HZ. PEYGAMBER VE MERHAMET EĞİTİMİ

HZ. PEYGAMBER VE MERHAMET EĞİTİMİ*

 

Rahman ve Rahim olan, insanoğlunu ve bütün kâinatı rahmetiyle var eden Allah’a hamd olsun.

Varlığımızı ve yaradılışımızı merhamet üzerine kuran Yüce Yaradan’a hamd olsun.

Bizleri daha dünyaya gelmeden anne rahminde merhametle donatan, anne rahmine hitaben: “Ben Rahman’ım, o da rahimdir. Ona kendi ismimden bir isim verdim. Onunla ilişkiyi sürdürenle ben de ilişkimi sürdürürüm. Onunla ilişkisini kesenle ben ilişkimi keserim”1  buyuran Yüce Rabbimize hamd olsun.
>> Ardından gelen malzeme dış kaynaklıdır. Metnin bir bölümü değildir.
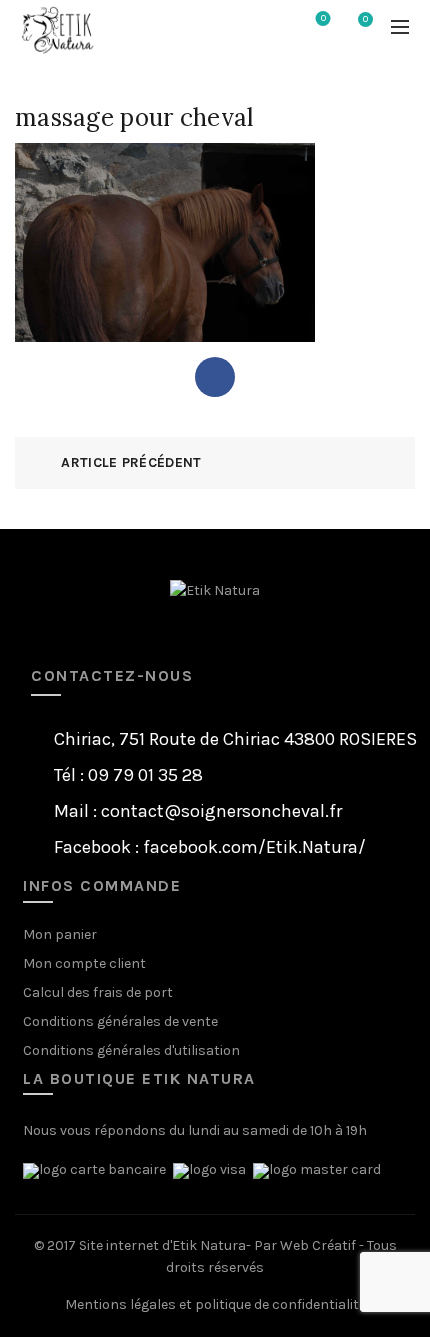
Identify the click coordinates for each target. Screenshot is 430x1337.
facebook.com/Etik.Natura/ (254, 847)
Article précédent (131, 462)
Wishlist (323, 18)
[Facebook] (215, 377)
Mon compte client (84, 963)
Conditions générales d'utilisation (131, 1050)
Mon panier (60, 934)
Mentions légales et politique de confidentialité (215, 1304)
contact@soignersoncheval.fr (221, 811)
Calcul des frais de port (98, 992)
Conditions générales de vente (120, 1021)
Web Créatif (318, 1245)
Böylece biz âdemoğullarının arasına sıla-i rahmi, rahmet ilişkilerini yerleştiren,

Yüreklerimize sevgiyi, saygıyı, sevdayı, aşkı, erdemi, fazileti, iffeti, hayâyı, tevazuu, affetmeyi, bağışlamayı ve en önemlisi bütün bu erdemlerin kaynağı olan merhameti yerleştiren,

Rahmetiyle tenezzül buyurarak bize hitap eden, vahiy gönderen, kitap indiren,

Bize yolumuzu aydınlatacak rahmet elçilerini, merhamet timsallerini gönderme lütfunda bulunan,

Bizi rahmet dini, merhamet dini, din-i mübin-i İslâm ile şerefyâb kılan, sonsuz rahmetin, engin merhametin menbaı, biricik kaynağı, merhametliler merhametlisi, Erhamurrahimin’e sonsuz, nihayetsiz hamd ü senalar olsun.

Hz. Âdem’den Hz. İbrahim’e, Hz. Musa’dan Hz. İsa’ya kadar bütün rahmet elçilerine ve “Biz seni ancak âlemlere rahmet olarak gönderdik”2 hitabının büyük muhatabı, Efendiler Efendisine, Sevgililer Sevgilisine selam olsun.

Çölün bütün şiddetini, öfkesini, bencilliğini, acımasızlığını hayatlarına taşıyan insanları şefkat ve merhametle tanıştıran, ilmek ilmek sevgi ile dokuyarak, gergef gergef şefkat ile örerek bir rahmet toplumu inşa eden, Yüce Peygambere selam olsun.

Birilerine kahretmesi, düşmana lanet okuması istendiğinde, “Ben rahmet olarak gönderildim, lanet etmek için gönderilmedim”3 diyen,

Barbarlığın, çapulculuğun hayat tarzı haline geldiği, kabalığın, şiddetin iletişim dili olarak kabul gördüğü bir topluma, “Siz yeryüzündekilere rahmet edin ki, gökyüzündekiler de size rahmet etsin”4 buyuran,

Rahmet yüklü adalet peygamberine, hikmet yüklü ahlâk peygamberine selam olsun.

İnananların sıkıntısını sıkıntısı kabul eden, müminlere rauf ve rahim olan Sevgili Peygamberimiz Hz. Muhammed Mustafa’ya (sav) salât ve selâm olsun.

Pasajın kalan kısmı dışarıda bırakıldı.